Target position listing
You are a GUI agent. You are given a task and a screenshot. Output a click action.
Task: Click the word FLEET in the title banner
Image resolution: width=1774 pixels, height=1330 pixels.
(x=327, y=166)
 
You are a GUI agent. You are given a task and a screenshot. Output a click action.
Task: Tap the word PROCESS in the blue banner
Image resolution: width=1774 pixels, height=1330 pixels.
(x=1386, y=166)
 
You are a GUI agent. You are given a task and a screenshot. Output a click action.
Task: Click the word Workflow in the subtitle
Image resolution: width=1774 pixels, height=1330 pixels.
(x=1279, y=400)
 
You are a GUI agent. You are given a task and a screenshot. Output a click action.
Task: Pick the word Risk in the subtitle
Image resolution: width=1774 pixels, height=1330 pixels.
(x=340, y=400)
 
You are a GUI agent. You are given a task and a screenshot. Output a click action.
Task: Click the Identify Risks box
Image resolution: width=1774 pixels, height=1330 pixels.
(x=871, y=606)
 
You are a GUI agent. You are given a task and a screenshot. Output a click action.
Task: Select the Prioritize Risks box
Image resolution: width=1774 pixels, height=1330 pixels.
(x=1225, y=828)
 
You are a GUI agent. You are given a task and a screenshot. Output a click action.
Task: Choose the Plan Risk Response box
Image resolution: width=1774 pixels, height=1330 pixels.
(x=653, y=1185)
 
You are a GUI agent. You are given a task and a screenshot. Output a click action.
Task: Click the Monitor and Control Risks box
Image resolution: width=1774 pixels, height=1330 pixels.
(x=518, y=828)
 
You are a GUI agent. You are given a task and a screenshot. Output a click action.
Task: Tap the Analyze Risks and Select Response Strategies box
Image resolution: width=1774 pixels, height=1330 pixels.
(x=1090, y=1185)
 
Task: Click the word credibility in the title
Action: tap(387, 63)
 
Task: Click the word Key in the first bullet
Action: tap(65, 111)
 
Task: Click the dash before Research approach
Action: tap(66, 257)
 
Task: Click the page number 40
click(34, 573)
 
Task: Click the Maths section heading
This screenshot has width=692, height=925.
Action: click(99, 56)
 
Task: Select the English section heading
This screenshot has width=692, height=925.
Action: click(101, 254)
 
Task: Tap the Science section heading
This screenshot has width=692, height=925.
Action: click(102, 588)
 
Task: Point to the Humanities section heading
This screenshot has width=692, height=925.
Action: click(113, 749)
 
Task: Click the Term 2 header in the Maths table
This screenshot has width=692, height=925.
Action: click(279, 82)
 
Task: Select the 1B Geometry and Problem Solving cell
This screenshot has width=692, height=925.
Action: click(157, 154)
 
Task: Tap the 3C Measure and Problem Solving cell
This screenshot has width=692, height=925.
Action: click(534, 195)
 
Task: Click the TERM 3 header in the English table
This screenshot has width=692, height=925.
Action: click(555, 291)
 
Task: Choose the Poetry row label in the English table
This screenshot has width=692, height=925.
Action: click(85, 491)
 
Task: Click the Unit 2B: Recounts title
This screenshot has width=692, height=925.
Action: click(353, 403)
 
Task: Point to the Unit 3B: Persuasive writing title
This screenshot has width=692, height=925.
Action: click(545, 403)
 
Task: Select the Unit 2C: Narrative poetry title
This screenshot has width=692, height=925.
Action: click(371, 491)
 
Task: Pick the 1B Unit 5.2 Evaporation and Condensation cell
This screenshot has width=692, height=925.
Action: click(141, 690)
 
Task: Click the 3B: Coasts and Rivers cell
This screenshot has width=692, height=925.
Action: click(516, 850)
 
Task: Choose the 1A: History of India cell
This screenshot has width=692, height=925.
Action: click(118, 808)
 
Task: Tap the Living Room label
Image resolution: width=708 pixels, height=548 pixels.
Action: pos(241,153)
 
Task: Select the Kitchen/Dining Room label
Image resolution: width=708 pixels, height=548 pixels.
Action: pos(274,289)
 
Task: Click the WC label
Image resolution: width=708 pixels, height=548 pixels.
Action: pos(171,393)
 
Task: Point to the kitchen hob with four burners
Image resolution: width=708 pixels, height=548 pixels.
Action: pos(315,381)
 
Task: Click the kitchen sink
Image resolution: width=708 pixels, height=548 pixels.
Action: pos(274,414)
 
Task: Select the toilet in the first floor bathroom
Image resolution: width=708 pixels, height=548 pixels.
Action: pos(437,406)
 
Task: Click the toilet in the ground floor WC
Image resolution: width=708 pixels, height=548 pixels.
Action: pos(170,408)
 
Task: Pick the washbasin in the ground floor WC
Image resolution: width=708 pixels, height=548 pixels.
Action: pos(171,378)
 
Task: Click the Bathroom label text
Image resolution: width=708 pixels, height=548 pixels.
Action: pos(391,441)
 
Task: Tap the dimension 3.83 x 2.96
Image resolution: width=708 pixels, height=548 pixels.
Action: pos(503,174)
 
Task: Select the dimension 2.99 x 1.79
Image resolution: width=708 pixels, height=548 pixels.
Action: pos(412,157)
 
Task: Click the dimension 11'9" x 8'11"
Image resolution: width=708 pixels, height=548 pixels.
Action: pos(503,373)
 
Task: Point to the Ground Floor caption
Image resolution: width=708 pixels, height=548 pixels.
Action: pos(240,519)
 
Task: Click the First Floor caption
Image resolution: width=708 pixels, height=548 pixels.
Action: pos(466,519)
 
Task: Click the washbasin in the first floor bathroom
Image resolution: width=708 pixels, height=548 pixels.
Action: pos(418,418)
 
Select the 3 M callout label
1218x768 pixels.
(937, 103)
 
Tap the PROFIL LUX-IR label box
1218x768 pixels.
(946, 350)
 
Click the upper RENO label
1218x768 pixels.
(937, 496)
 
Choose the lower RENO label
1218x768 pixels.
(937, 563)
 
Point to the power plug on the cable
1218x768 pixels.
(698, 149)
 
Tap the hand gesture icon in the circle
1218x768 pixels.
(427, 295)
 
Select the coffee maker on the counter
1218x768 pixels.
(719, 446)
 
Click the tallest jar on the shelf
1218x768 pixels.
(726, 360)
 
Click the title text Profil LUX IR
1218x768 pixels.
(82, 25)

▶ Exercise goal: Convert everything from the top of the listing above down to the line containing "(x=1279, y=400)", inclusive, into a Markdown table with the columns Row and Listing line. Omit blank lines.

▶ Finished task:
| Row | Listing line |
|---|---|
| 1 | You are a GUI agent. You are given a task and a screenshot. Output a click action. |
| 2 | Task: Click the word FLEET in the title banner |
| 3 | Image resolution: width=1774 pixels, height=1330 pixels. |
| 4 | (x=327, y=166) |
| 5 | You are a GUI agent. You are given a task and a screenshot. Output a click action. |
| 6 | Task: Tap the word PROCESS in the blue banner |
| 7 | Image resolution: width=1774 pixels, height=1330 pixels. |
| 8 | (x=1386, y=166) |
| 9 | You are a GUI agent. You are given a task and a screenshot. Output a click action. |
| 10 | Task: Click the word Workflow in the subtitle |
| 11 | Image resolution: width=1774 pixels, height=1330 pixels. |
| 12 | (x=1279, y=400) |